> _WRITTEN TASK_
Reproduce every one of the items below line for line, changing nothing.

> _GIVEN DATA_
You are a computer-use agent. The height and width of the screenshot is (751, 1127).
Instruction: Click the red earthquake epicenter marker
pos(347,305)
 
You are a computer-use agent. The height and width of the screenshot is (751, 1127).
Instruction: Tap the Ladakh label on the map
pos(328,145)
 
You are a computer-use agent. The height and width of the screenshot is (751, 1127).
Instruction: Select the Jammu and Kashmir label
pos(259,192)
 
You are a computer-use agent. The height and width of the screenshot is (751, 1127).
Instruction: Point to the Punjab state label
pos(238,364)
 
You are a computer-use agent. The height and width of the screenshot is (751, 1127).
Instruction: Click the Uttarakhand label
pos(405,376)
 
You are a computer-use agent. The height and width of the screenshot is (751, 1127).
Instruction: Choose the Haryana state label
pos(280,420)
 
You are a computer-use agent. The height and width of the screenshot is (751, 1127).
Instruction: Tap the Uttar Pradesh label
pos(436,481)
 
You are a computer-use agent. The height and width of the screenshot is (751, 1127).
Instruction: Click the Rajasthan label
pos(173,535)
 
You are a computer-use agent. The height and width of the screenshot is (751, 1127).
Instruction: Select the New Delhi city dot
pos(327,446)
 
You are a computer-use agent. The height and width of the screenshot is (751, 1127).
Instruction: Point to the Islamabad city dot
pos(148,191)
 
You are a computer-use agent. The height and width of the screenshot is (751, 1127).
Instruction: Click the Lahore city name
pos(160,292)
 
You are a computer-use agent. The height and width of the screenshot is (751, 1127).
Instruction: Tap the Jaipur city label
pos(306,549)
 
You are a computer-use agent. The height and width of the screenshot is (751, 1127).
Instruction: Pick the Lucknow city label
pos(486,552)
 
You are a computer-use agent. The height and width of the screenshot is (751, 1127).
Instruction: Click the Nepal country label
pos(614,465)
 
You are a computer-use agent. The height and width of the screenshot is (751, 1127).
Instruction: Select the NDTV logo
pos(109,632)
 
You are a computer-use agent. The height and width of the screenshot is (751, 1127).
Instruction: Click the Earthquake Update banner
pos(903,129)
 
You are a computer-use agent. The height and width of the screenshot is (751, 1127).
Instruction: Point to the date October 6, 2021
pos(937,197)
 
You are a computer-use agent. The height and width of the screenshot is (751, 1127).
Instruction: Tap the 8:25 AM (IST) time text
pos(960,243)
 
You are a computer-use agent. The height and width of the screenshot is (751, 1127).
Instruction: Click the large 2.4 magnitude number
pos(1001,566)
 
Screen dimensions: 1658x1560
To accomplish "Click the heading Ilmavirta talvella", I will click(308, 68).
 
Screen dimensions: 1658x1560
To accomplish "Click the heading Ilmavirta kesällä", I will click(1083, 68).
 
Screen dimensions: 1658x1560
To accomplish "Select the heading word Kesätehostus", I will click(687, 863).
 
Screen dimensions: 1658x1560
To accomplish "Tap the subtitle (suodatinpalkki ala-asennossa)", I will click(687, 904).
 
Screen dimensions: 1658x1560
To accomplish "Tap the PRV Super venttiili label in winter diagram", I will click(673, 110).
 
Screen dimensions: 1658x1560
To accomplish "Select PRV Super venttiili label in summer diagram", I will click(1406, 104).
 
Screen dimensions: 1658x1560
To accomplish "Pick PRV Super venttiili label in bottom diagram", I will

> _SOLVED EXERCISE_
You are a computer-use agent. The height and width of the screenshot is (751, 1127).
Instruction: Click the red earthquake epicenter marker
pos(347,305)
 
You are a computer-use agent. The height and width of the screenshot is (751, 1127).
Instruction: Tap the Ladakh label on the map
pos(328,145)
 
You are a computer-use agent. The height and width of the screenshot is (751, 1127).
Instruction: Select the Jammu and Kashmir label
pos(259,192)
 
You are a computer-use agent. The height and width of the screenshot is (751, 1127).
Instruction: Point to the Punjab state label
pos(238,364)
 
You are a computer-use agent. The height and width of the screenshot is (751, 1127).
Instruction: Click the Uttarakhand label
pos(405,376)
 
You are a computer-use agent. The height and width of the screenshot is (751, 1127).
Instruction: Choose the Haryana state label
pos(280,420)
 
You are a computer-use agent. The height and width of the screenshot is (751, 1127).
Instruction: Tap the Uttar Pradesh label
pos(436,481)
 
You are a computer-use agent. The height and width of the screenshot is (751, 1127).
Instruction: Click the Rajasthan label
pos(173,535)
 
You are a computer-use agent. The height and width of the screenshot is (751, 1127).
Instruction: Select the New Delhi city dot
pos(327,446)
 
You are a computer-use agent. The height and width of the screenshot is (751, 1127).
Instruction: Point to the Islamabad city dot
pos(148,191)
 
You are a computer-use agent. The height and width of the screenshot is (751, 1127).
Instruction: Click the Lahore city name
pos(160,292)
 
You are a computer-use agent. The height and width of the screenshot is (751, 1127).
Instruction: Tap the Jaipur city label
pos(306,549)
 
You are a computer-use agent. The height and width of the screenshot is (751, 1127).
Instruction: Pick the Lucknow city label
pos(486,552)
 
You are a computer-use agent. The height and width of the screenshot is (751, 1127).
Instruction: Click the Nepal country label
pos(614,465)
 
You are a computer-use agent. The height and width of the screenshot is (751, 1127).
Instruction: Select the NDTV logo
pos(109,632)
 
You are a computer-use agent. The height and width of the screenshot is (751, 1127).
Instruction: Click the Earthquake Update banner
pos(903,129)
 
You are a computer-use agent. The height and width of the screenshot is (751, 1127).
Instruction: Point to the date October 6, 2021
pos(937,197)
 
You are a computer-use agent. The height and width of the screenshot is (751, 1127).
Instruction: Tap the 8:25 AM (IST) time text
pos(960,243)
 
You are a computer-use agent. The height and width of the screenshot is (751, 1127).
Instruction: Click the large 2.4 magnitude number
pos(1001,566)
 
Screen dimensions: 1658x1560
To accomplish "Click the heading Ilmavirta talvella", I will click(308, 68).
 
Screen dimensions: 1658x1560
To accomplish "Click the heading Ilmavirta kesällä", I will click(1083, 68).
 
Screen dimensions: 1658x1560
To accomplish "Select the heading word Kesätehostus", I will click(687, 863).
 
Screen dimensions: 1658x1560
To accomplish "Tap the subtitle (suodatinpalkki ala-asennossa)", I will click(687, 904).
 
Screen dimensions: 1658x1560
To accomplish "Tap the PRV Super venttiili label in winter diagram", I will click(673, 110).
 
Screen dimensions: 1658x1560
To accomplish "Select PRV Super venttiili label in summer diagram", I will click(1406, 104).
 
Screen dimensions: 1658x1560
To accomplish "Pick PRV Super venttiili label in bottom diagram", I will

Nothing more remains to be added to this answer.